### Extract provided
####################

Steve Borthwick, who partnered Grewcock in the darkest depths of a magnificent Bath pack shorn of an open-side flanker for the entire second half because of the reorganisation resulting from the dismissal of the centre Andrew Higgins shortly before the interval, was barely less effective. His omission from Robinson's 30-man squad remains something of a brain-teaser - not least because the only contribution to the proceedings from Alex Brown, the lock promoted above him, was a stunning impersonation of the Invisible Man.

This is generally the way of it in the month before a major Test, of course. How many times has an England coach bestowed his favours upon an undecorated newcomer, only to see him plummet out of form from a Himalayan height? Mark van Gisbergen of Wasps, fast-tracked by Robinson on account of his apparent inability to commit anything resembling an error, disappeared into his own nether regions at Sale on Friday night after suffering the cruel brand of public torment specifically designed for full-backs. A few hours later, Brown also found himself on the wrong end of some ritual humiliation. It will be fascinating to see how these two players, uncapped and uncertain, confront their demons over the next fortnight or so.

"I wouldn't swap our two locks for anyone else's," pronounced John Connolly, the Bath coach, after a derby of two halves, the second of which scaled peaks in the way the first plumbed the very depths. As there was no need for him to say anything more on the subject, he spent the rest of his address talking up his diminutive hooker Lee Mears, who is also pressing hard for a first cap against the Wallabies.

"There is no doubt Lee is ready for Test rugby," insisted the Australian. "We've just seen Test-class rugby out there today, and at international level you have to get the basics - scrum, line-out, breakdown - absolutely right. Those are the bread-and-butter areas, and those happen to be the areas in which Lee is particularly good."

A coach discovers a thing or two about his charges when they are forced to play a man down - or, for 10 minutes on Saturday, two men down. Higgins, a fiery sort to say the very least, had already spent some time in the cooler for a head-high tackle on James Simpson-Daniel when he decided to stop Mike Tindall in his tracks in a fashion eerily reminiscent of Norman Hunter. Off he went, tail between legs. David Pearson, the referee, then flourished his yellow card in the direction of David Bory, who had committed the less than heinous crime of slipping in the side of a ruck.

Quite how a minor technical misdemeanour carries the same penalty as an attempted decapitation is mysterious in the extreme. Pearson has been promoted to the International Rugby Board's A-list for this season's Test programme. The regulars at the Rec now believe they know what the "A" represents.

####################

### Stated problem
Please write the next few paragraphs of the rugby report above on Bath's derby, picking up after its last sentence about the regulars at the Rec.

### Provided material
####################

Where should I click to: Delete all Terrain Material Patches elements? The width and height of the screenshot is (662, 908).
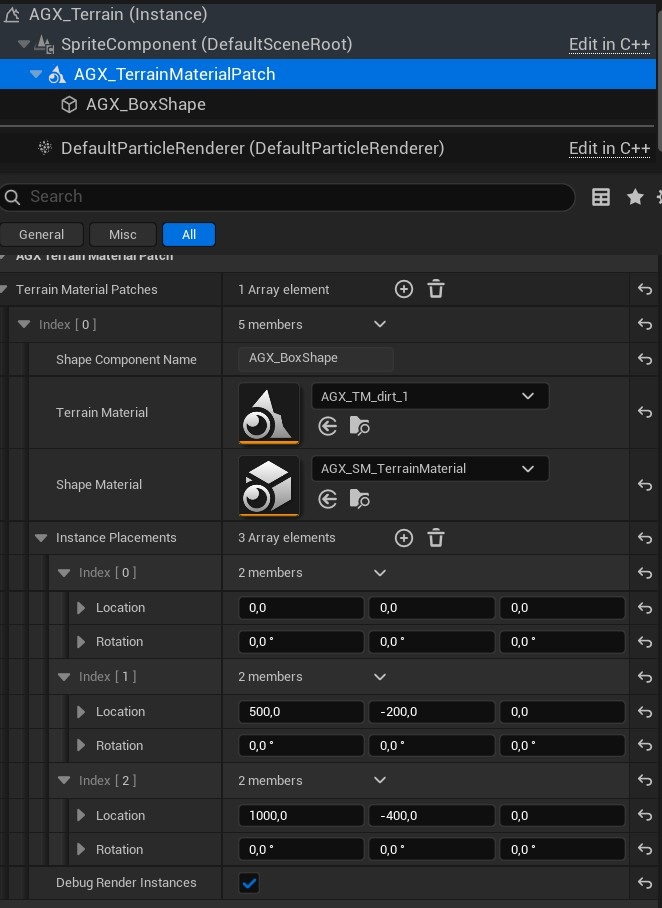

####################

### Answer to the task
Bath, six points ahead at 15-9 on the back of a fusillade of penalties from Olly Barkley and an astonishing drop goal from 50 metres-plus courtesy of Chris Malone, very nearly survived Bory's absence intact, but were finally exposed in the last minute of the Frenchman's penance. Rob Thirlby, as fast with ball in hand as he was hesitant in the less glamorous full-back duties, undid an outnumbered home defence with an old-fashioned in-out routine, finally swerving around Barkley en route to the left corner. Ludovic Mercier's touchline conversion put Gloucester ahead.

Yet Bath, with their locks to the fore and their powerful loose forwards, Andy Beattie and Isaac Fea'unati, not far behind them, took the fight to Gloucester at the set-piece and exerted sufficient pressure to earn Barkley a match-winning penalty three minutes from the end of normal time. They were forced to negotiate one last difficult moment when Luke Narraway galloped into their 22, but Tom Cheeseman, 50 per cent of a youthfully vibrant centre partnership completed by Ryan Davis, headed him off at the pass.

"We'd initially swung away from Cheeseman and Davis and gone for experience instead, but as it turned out, they found themselves out there opposite Tindall and Henry Paul," Connolly said. "My God, they did well."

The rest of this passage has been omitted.